Director: Joss Whedon
When The Avengers of the title are putting a collective beatdown on an army of robots, Age of Ultron does enough to satisfy those obligated movie-goers whom the Marvel franchise has trained to think, “What’s next?” Director Joss Whedon demonstrates that there are still a handful of neat ways to throw a shield or to make a knowing, snarky comment about the nature of the genre (Jeremy Renner’s Hawkeye shouts, “The city is flying! We’re fighting an army of robots! And I have a bow and arrow! None of this makes sense!)”, but where the film fails is in making a convincing argument that these are heroes worth following in installment after installment. It’s an admirable choice to take a reprieve from the spectacle to put the characters together in a country house (an increasingly common locale in action blockbusters), but rather than enriching the characters and their relationships the tangent only serves to illustrate how dull they all are. That said, one buys a ticket to a Marvel movie for the action sequences and the sense of humor, and on those grounds it is hard to consider this a failure.
Director: Joss Whedon
There is little to add to the discussion of the box office behemoth that is The Avengers.
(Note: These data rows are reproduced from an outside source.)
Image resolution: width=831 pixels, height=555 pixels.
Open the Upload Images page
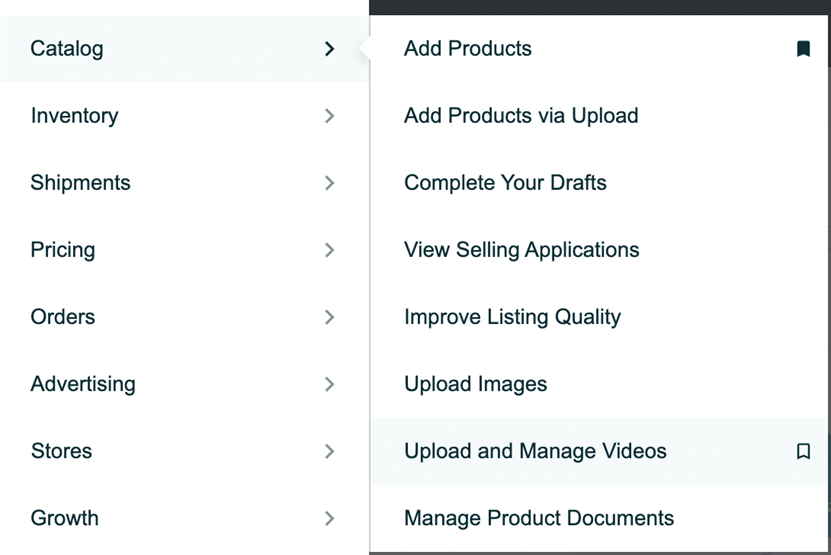pyautogui.click(x=475, y=384)
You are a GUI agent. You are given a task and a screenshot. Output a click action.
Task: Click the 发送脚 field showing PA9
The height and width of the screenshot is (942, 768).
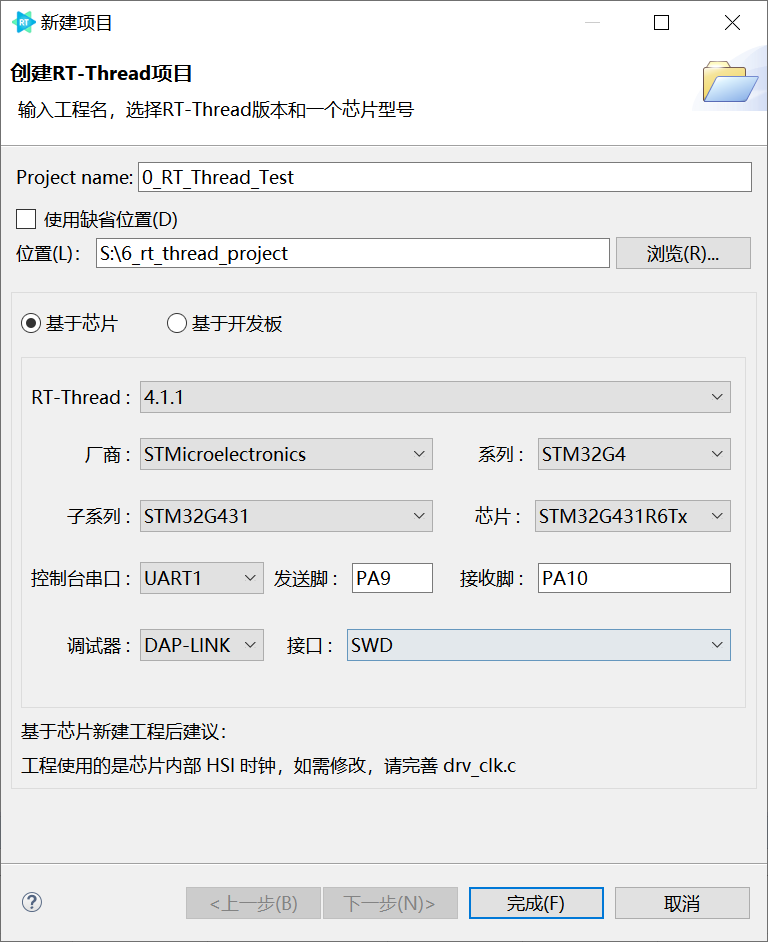point(392,578)
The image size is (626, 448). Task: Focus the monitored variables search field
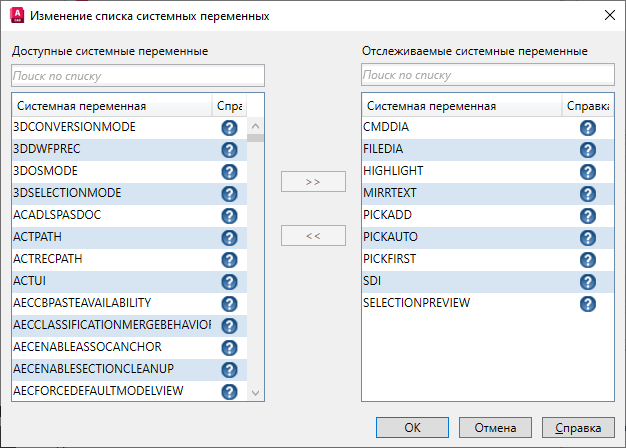(487, 76)
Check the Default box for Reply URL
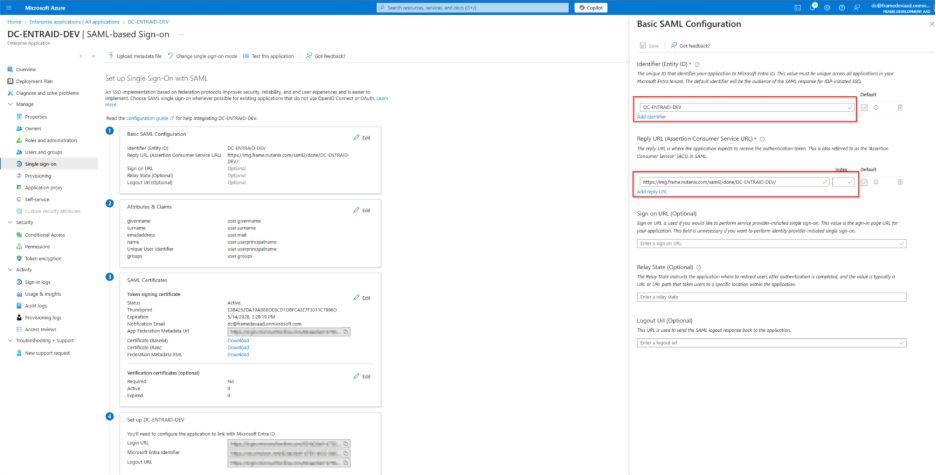936x475 pixels. (x=865, y=182)
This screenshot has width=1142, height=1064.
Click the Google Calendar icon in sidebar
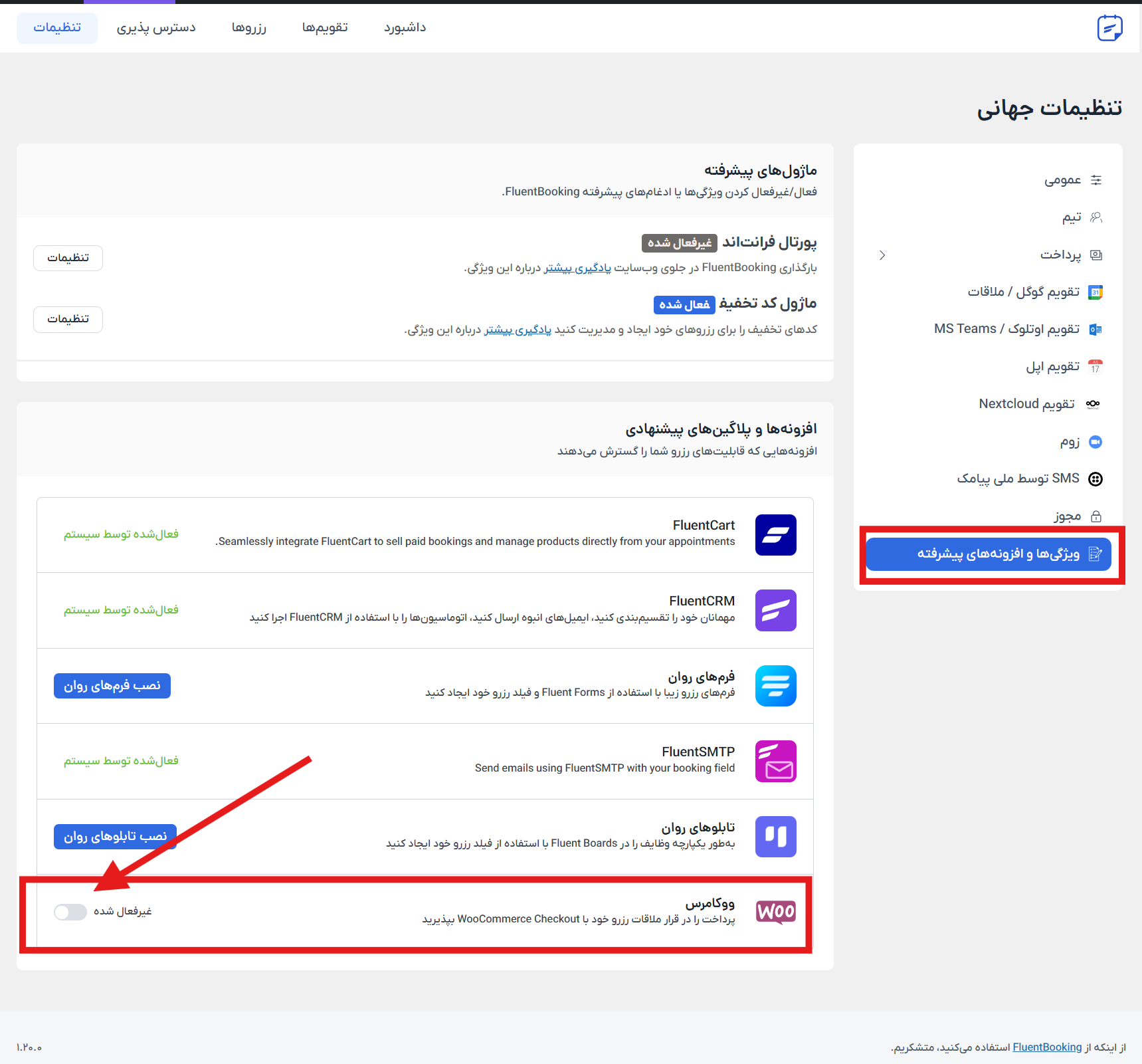point(1095,292)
It is exactly what one would expect: loud, sometimes funny, sometimes exciting, loud, well-acted, loud, and loud. It is an admirable thing for a summer movie to live up to its marketing when the blockbusters of today are largely forgotten by September. The Avengers surprises in one major way, however, and that is in the propagandistic elements that seem at odds with Joss Whedon’s worldview (at least the worldview that one sees in his previous work). Samuel L. Jackson, in the role of SHIELD director Nick Fury, at one point defends the secret arsenal of weapons held by his organization, arguing that their program is best not questioned and that they have the interests of the country in mind. It’s an off-putting aside that reaffirms the film’s heavy pro-military stance, contextualizing the alien invaders as the feared “other”, a terroristic power hellbent on little more than destroying American freedom. In another line – which is admittedly charming in that it reflects the “rah-rah” single-mindedness of the character – Captain America, confronted with two battling Norse Gods, tells the audience that there is only one God and that he doesn’t dress “like that.” It is inappropriate to criticize a film for having a decidedly right-wing point-of-view (as long as a film executes its point-of-view competently, it is a success), but both moments seem terribly at odds with Whedon’s often cynical sensibilities as a writer, which were on display only months ago in The Cabin in the Woods. None of this is to say that The Avengers is a bad film. It’s simply exponentially better the less you think about it.